Exercise task - Decide whether each statement agrees with the records retention passage below: (a) records destruction should stop when an audit is pending, even if the program permits it; (b) Shear suggests five steps for managing computer stored information; (c) the retention schedules should leave out reproductions. Answer yes or no for each, and quote the passage's deciding words.

Page excerpt -
┏━━

Systematically develop the records retention program.

Address all your records in the record retention schedules, including reproductions.

Address all media in the records retention schedules, including microfilm and machine-readable computer records.

Obtain written approvals for the records retention schedules and the program procedures.

Systematically destroy records when permitted by the records retention program.

Control and manage the operation of the records retention program.

Stop destroying records, even when permitted by the records retention programs, when litigation, government investigation, or audit is pending or imminent.

Maintain documentation supporting the development and implementation of the records retention program, including records retention schedules, procedures, changes in procedures, approval, legal research, and listing of records destroyed.


Shear has suggested the following four steps or "tasks" specifically relating to the management of computer stored information:

1. Profiling the company's computer systems to determine how they work in an operational context.  This profile needs to include a review of the hardware and software in use, an inventory of the electronic media available, such as computer tapes and disks, and an analysis of the accumulated or stored information.

2. Creating an electronic information database that indexes electronic media and details the file sets contained in that media.

3. Developing and implementing policies and procedures regarding information creation and retention.

4. Periodic review and audit of information system.

Shear, supra note 46, at 4.

[FN96]. Skupsky, supra note 40, at 120; Shear, supra note 46, at 4; Your Business Records A Simplified Guide to What Records You Must Keep and How Long You Must Keep Them 29 (Prentice-Hall, Inc. 1981) [hereinafter Your Business Records].

┗━━

Word and element location data:

┏━━

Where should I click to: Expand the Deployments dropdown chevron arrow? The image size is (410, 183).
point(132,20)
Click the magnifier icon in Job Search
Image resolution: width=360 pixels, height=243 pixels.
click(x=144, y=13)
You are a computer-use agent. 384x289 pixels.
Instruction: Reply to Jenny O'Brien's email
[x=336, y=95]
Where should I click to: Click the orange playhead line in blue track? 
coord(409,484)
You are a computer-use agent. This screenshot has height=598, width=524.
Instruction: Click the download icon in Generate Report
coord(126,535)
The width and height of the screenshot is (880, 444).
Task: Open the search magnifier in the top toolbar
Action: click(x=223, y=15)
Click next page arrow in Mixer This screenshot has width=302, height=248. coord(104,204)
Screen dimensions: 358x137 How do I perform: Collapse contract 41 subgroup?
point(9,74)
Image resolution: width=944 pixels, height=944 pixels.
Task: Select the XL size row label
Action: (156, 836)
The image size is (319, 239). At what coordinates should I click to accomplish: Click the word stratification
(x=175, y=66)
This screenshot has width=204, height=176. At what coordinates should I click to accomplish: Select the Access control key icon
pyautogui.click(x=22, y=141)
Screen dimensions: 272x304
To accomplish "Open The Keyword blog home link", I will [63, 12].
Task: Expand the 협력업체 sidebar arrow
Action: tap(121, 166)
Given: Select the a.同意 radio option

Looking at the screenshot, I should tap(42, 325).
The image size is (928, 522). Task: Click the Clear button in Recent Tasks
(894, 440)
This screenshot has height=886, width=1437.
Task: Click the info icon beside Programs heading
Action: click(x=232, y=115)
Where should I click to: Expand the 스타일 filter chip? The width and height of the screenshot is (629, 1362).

┗━━

Exercise answer -
(a) Yes: "Stop destroying records, even when permitted by the records retention programs, when litigation, government investigation, or audit is pending or imminent."
(b) No: "Shear has suggested the following four steps or "tasks" specifically relating to the management of computer stored information"
(c) No: "Address all your records in the record retention schedules, including reproductions."